Ein Stückchen weiter neben dem Bach lag ein Felsen, der genügend Schutz für die Nacht bieten würde. Das Licht schwand weiter und so entfachte ich ein Feuer mit dem trockensten Holz, was ich in der Umgebung finden konnte. Als Flammen an den Ästchen hinaufkletterten, stand ich auf und suchte weiteres Brennmaterial. Das Feuer sollte in der Nacht nicht ausgehen, denn ich fürchtete, in dieser Gegend wimmelte es nur so von hungrigen Raubtieren.
„Uhuuu, uhuuu!", schallten die schauerlichen Rufe der Käuzchen durch das lichte Wäldchen. In einem nahen Baum raschelte ein Marder und ein einzelner Rehbock tat sich an dem Wasser des Baches gütlich, wie ich dem Plätschern entnahm. Ein weiterer Marder huschte über den Boden und ein Hirsch röhrte einmal laut, auch wenn die Balzzeit längst vorbei war. Nocturîan hatte sich in meine Nähe gestellt, oder besser gesagt in die des Feuers. Aimée war wieder in Richtung des Baches verschwunden, um zu trinken. Langsam fielen mir die Augen zu und die nächtlichen Geräusche wiegten mich in einen traumlosen Schlaf.
Am nächsten Morgen erwachte ich durch das entzückende Gezwitscher der Vöglein. Die Sonne war noch nicht aufgegangen und das Feuer qualmte nur noch vor sich hin. Gähnend setzte ich mich auf und streckte mich genüsslich. Wenn doch nur jeder Tag so beginnen könnte...
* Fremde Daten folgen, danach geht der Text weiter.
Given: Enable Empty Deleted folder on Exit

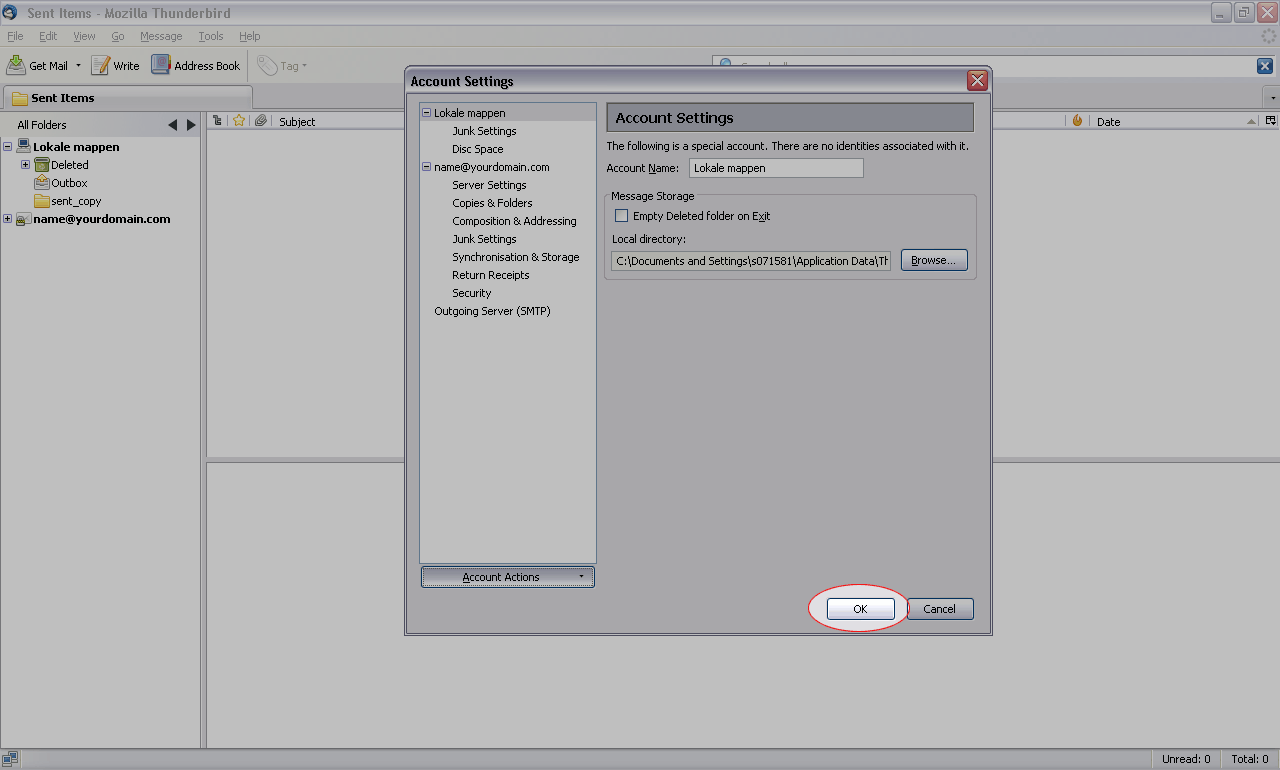Looking at the screenshot, I should click(622, 216).
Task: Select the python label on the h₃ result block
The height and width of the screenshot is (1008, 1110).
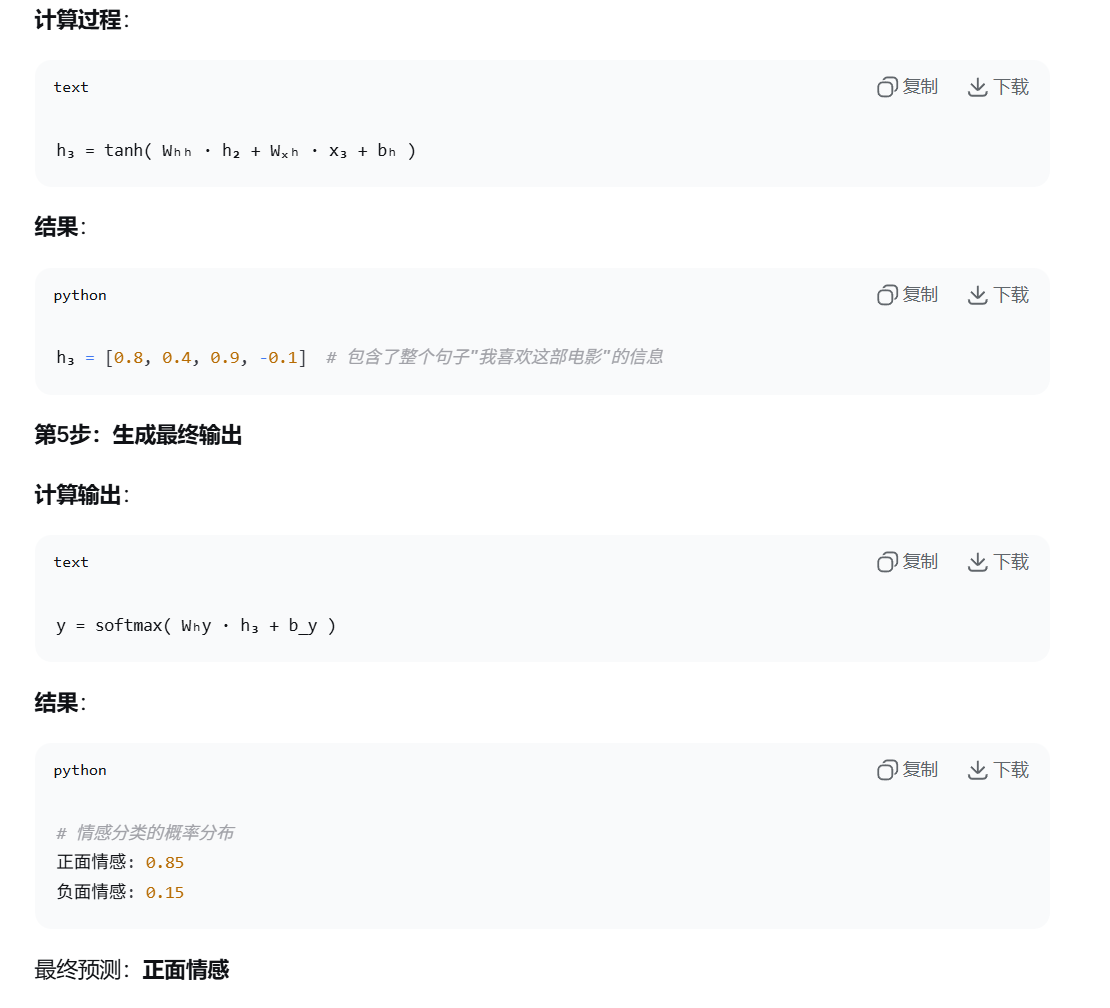Action: [79, 295]
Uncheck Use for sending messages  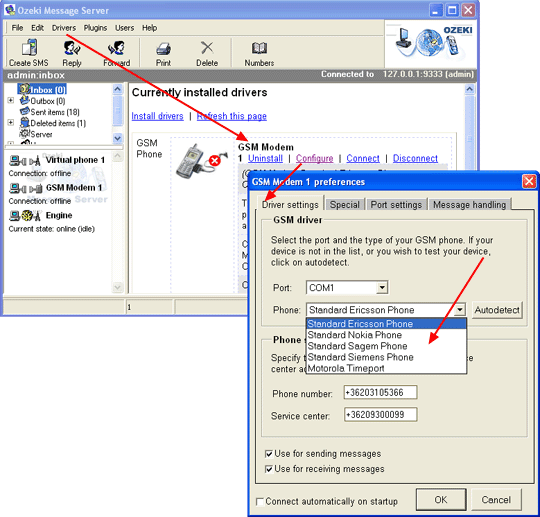(x=269, y=454)
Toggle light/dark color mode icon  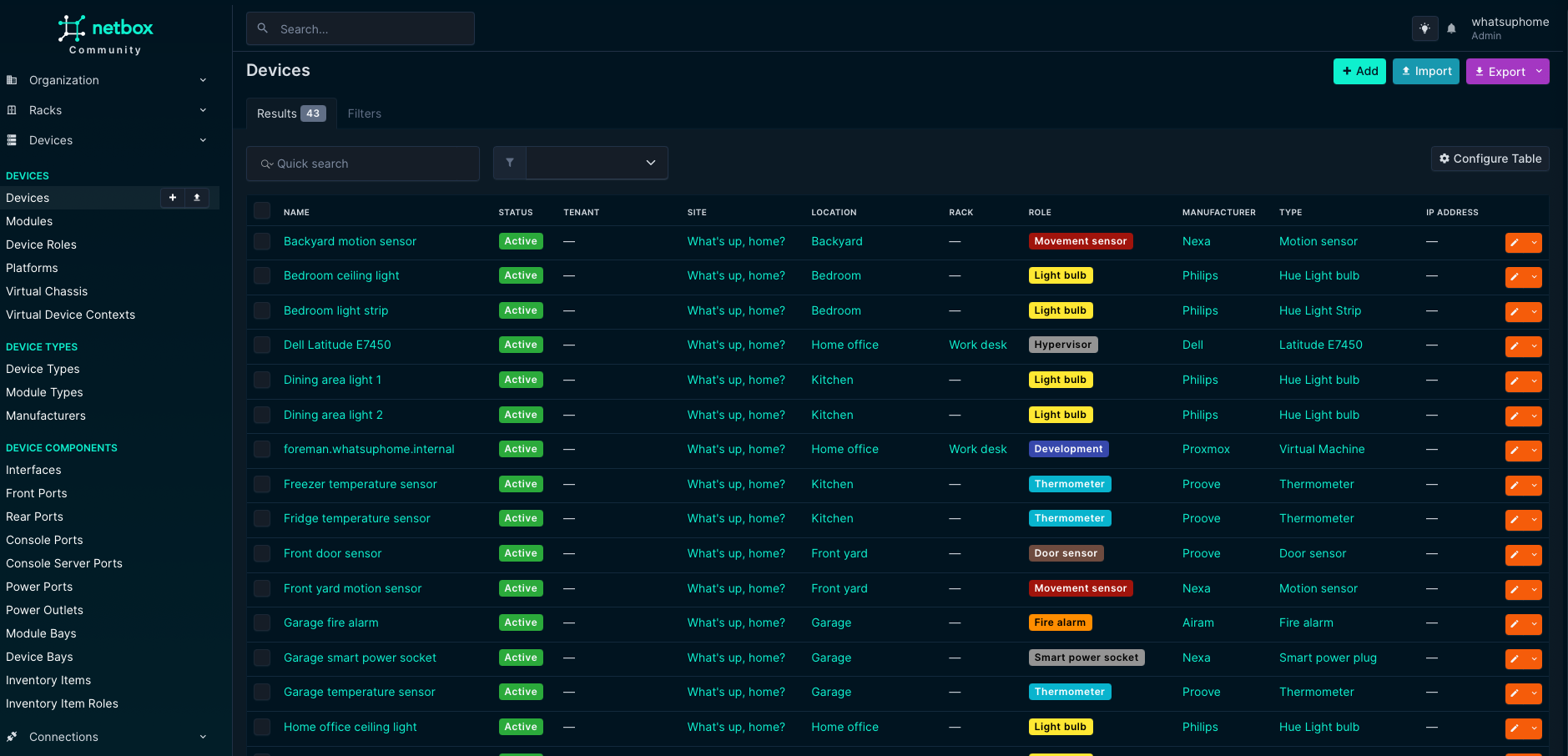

Plötzlich registrierte ich die Abwesenheit eines vertrauten Geräusches, was mich zutiefst beunruhigte. Nocturîan war nirgendwo zu sehen. Und auch von der kleinen braunen Stute fehlte jede Spur. ‚Komisch, das ist so gar nicht ihre Art', dachte ich und erhob mich, um die zwei zu suchen. Im Aufstehen griff ich auch gleich nach meiner Tasche und der Flickendecke und lief los. Ich umrundete den Felsen und tatsächlich, dort lag ein brauner Körper, daneben Nocturîan. Aimée schlief wohl noch. Aber warum so weit vom schutzbietenden Feuer entfernt? Als ich näher kam, wurde mir klar warum. Der stolze Schimmelhengst hatte den Kopf trauernd gesenkt und beschnupperte hoffnungsvoll und doch, im wahrsten Sinne des Wortes, todessicher Aimées teils verklebtes, braunes Fell. Als ich neben ihn trat, schien er zu erschrecken, er hatte mich durch den Schleier seiner Trauer vermutlich nicht kommen gehört. Auch ich richtete meinen Blick nun auf den leblosen Körper, sah, wie sie ihre Augen verdreht hatte im Angesicht des Todes. Und doch bemerkte ich keine Wunden, was bedeutete, dass ihr Tod mehr oder weniger natürlich gewesen war. Ich vermutete, dass sie zu viel getrunken hatte und an Lungenversagen gestorben war. Sie hatte am vergangenen Tag einfach zu viel Durst gehabt. Ich hätte sie nicht mitnehmen sollen, wo ich doch ahnen konnte, dass sie das lange Laufen nicht gewohnt war. „Seséremir (Ruhe in Frieden)", murmelte ich schnell.
Fliegen sirrten schon um sie herum und Nocturîan hatte bisher alle möglichen hungrigen Aasfresser erfolgreich davon abgehalten, sich an dem Kadaver zu laben. Behutsam zog ich ihn von seiner toten Freundin weg, stieg auf und ritt im Schritttempo weiter Richtung Minas Tirith.